How to get the estimated means and standard deviations of two overlapping circular normal distributions?

Question

I have the following plot:

Overlapping circular normal distributions

I would like to estimate the means and standard deviations of the apparent overlapping normal distributions. This is slightly complicated by the fact that since the data is based on hour of the day, it also is circular -- the right end of the tail(s) leak into the left end.

How do I handle this?

Answer 1

I'd like to thank Adrian Keister and Robert Dodier for the start and the GitHub project provided by Emily Grace Ripka: Peak fitting Jupyter notebook

I was able to approximate the two different overlapped distributions with von Mises distributions and then optimized the predictions to minimize the error by selecting the mean and kappa (equivalent to the standard deviation of a von Mises distribution).

I was able to accomplish this with the SciPy Python module classes: scipy.stats.vonmises and scipy.optimize.curve_fit

I created the following two helper functions:

def two_von_mises(x, amp1, cen1, kappa1, amp2, cen2, kappa2):
    return (amp1 * vonmises.pdf(x-cen1, kappa1)) + \
           (amp2 * vonmises.pdf(x-cen2, kappa2))

def one_von_mises(x, amp, cen, kappa):
    return amp * vonmises.pdf(x-cen, kappa)

I needed to convert the time of day to an interval range from -pi <= {time of day} < pi, like so:

hourly_df['Angle'] = ((two_pi * hourly_df['HourOfDay']) / 24) - np.pi

I was then able to use the curve_fit function of the scipy.optimize module like so:

popt, pcov = curve_fit(two_von_mises, hourly_df['Angle'], hourly_df['Count'], p0 = [1, 11, 1, 1, 18, 1])

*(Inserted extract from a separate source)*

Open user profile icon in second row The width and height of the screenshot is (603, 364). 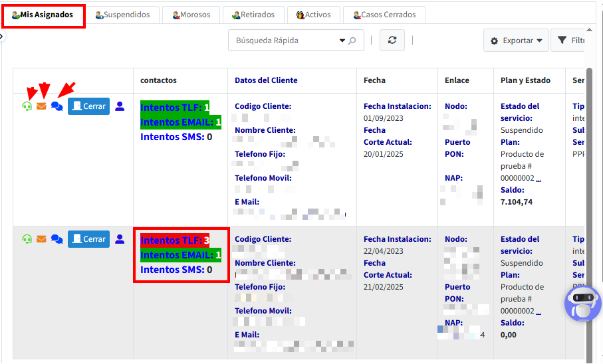(120, 239)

From this I got all the estimates of the parameters for the two distributions (from the popt variable above):

array([1.66877995e+04, 2.03310292e+01, 2.03941267e+00, 3.61717300e+04,
       2.46426705e+01, 1.32666704e+00])

Plotting this we see: The next steps will be to see if we can determine what distribution a query belongs to based on categorical data collected for each query, but that is another story...

Thanks!

Answer 2

Partial solution

Here's what I would try first:

1. Copy the data and paste on either side so that you have at least one full cycle with unbroken peaks.
2. Find the max point, and call that the mean of one of the distributions.
3. From the max point, decide which direction the other distribution is relative to it. In the picture above, the second distribution is to the right of the first one, because the falling curve is monotonic to the left, but not to the right. Another way to do this is to take the data about the max point, and "fold it" on itself: whichever direction is further away from the max, on average, is the side containing the second distribution.
4. In the direction opposite the second distribution, find the inflection point.
5. Use the horizontal distance from the mean to the inflection point as an approximation of the standard deviation. I realize this is a circular normal, not a regular normal, but this estimate should still be fairly good.
6. Use the equation $$\sigma^2=1-\frac{I_1(\kappa)}{I_0(\kappa)}$$ to solve for $\kappa$ numerically.
7. Now that the first distribution is fully known, subtract it from the full dataset. What remains should be mostly due to the second distribution. Repeat steps 4-6 (mostly) on the second distribution.

This is a partial solution, mainly because I am unsure how good an approximation Step 5 is for the standard deviation. You could try plotting a few known circular normals and their inflection points to compare, and maybe that would offer a correction that would enable you to get a better approximation.

Hopefully, this procedure will at least nudge you into a profitable direction.